One Week to Change the World:
An Oral History of the 1999 WTO Protests
By DW Gibson
Simon & Schuster, 368 pages, $19.99
Journalist DW Gibson decided to publish an oral history of the massive street protest against the World Trade Organization in Seattle in 1999 because he feared the event was in danger of falling into oblivion. “I feel like younger organizers don’t know about WTO, and even people involved in the Occupy and climate resistance movements rarely know about this,” he told The Seattle Times. The result is his new book, One Week to Change the World: An Oral History of the 1999 WTO Protests.
There is a simple reason why the Seattle protest is poorly remembered: It was a left-wing protest, and opposition to free trade has become a right-wing cause.
It isn’t just Donald Trump who thinks so. That assessment is shared by the people who were there in Seattle. Some say it with chagrin, others with mild amusement, but all of the activists in Gibson’s book seem to agree that Republicans now have a near monopoly on opposing globalization.

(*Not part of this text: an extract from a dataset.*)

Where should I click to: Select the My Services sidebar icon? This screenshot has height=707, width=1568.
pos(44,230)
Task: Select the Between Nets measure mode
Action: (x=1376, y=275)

“The progressive critique of globalization, the WTO, it’s just been totally forgotten. Today, if you do criticize it, you’re quickly viewed as a Trumpist in some way,” says Victor Menotti, who in 1999 was program coordinator of the International Forum on Globalization and later became its executive director.
“Republicans talk about globalization. Democrats do as well but they’re not as overly critical because there’s still a portion of the Democratic Party and liberals in general that say, ‘Globalization has negative impacts but, overall, it’s good, so we have to learn how to work with it, enlarge it,’” says Nick Licata, a former Seattle city councilman who participated in the protests as a public official.
Menotti and Licata sound surprised. They shouldn’t be. Right-wing arguments—and, more curiously, right-wing money—were present in the anti-WTO movement from the beginning.